Nevertheless I wasn't really happy with the readability I got. One can't really tell which sections are which, is this even a binary file?
It turned out that calculating and drawing graphs based on entropy tells actually lot less than just straight up drawing a file as it is. So that's exactly what I did!
Here are some examples:



In all of the above we should be able to easily identify code(high entropy) and strings(green).

We can confirm that with circle of colors, as we can see green has a lot of coverage in printable characters range(48-126).

mkdir.png -> first of the images above

.NET dll packed with ConfuserEx 1.0 (we can see similar entropy to the one in the png file, almost random at the beginning)
After unpacking the binary and deobfuscating strings, code lost some entropy, and strings are now in ASCII range(green color)

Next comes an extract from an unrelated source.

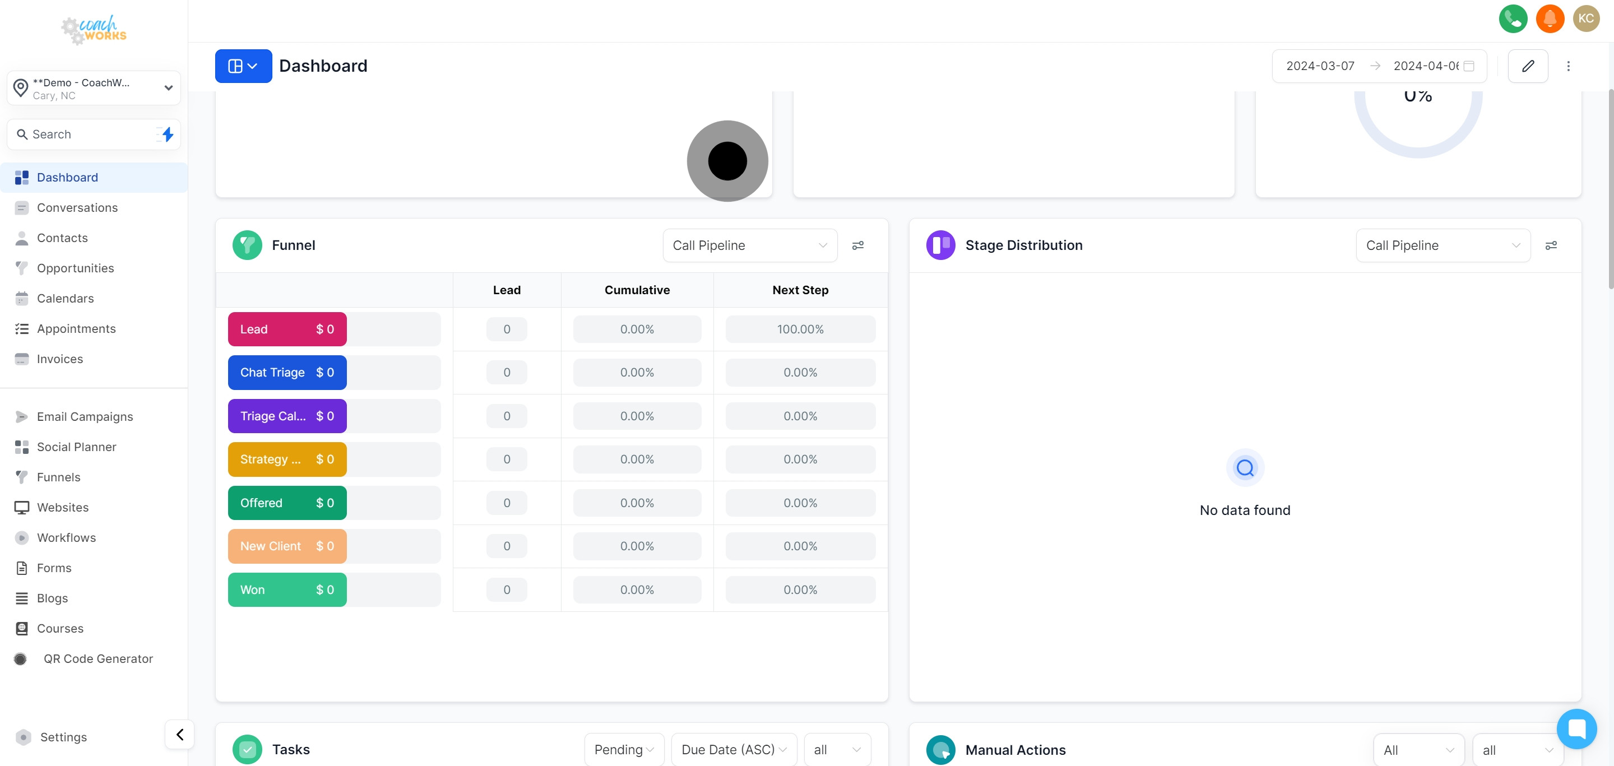
Task: Open the orange notifications bell
Action: click(1549, 18)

As you can see those can tell us A LOT more than just entropy graphs, the truth is that sometimes the image can get a bit large, but it's nothing that we can't control.
Creating images is really simple process. We just iterate through the whole file, use each byte as a H input to the HSV color scheme(S=V=1), and output that to the image file with the help of the Pillow python library.
Another thing that I've tried to visualize was output of the movfuscator. Expecting to see some dots, maybe straight lines, which would represent mov instructions with the same opcodes, or very close ones. That's what I was able to find, in addition to that, there were some areas which I couldn't really identify:

Full Image
Later I found out what's the purpose of this beautiful mosaic is. Do you know what is it? :)

In the meantime of having fun with this project, I realized that when working with images of sizes like 256x20000 pixels, some of the programs have hard time displaying them. The default Ubuntu image viewer(eog) crashes when trying to display that png. The reason being that it wants to allocate really big amounts of memory to display the image, and ends up not getting the memory it wants from the OS(reported as a bug). Viewnior was able to handle the images properly.

There are some other instances where such big pictures, even when really small in file size, can cause some trouble. Messenger browser crashes on some of them consistently.

Project sources:

→ python3 -h
usage: [-h] [-c CHK_SIZE] [-o OUTPUT] [-e | -i] filename

Simple tool for file visualization

positional arguments:
  filename              name of the file to analyze

optional arguments:
  -h, --help            show this help message and exit
  -c CHK_SIZE, --chk_size CHK_SIZE
  -o OUTPUT, --output OUTPUT
  -e, --entropy
  -i, --image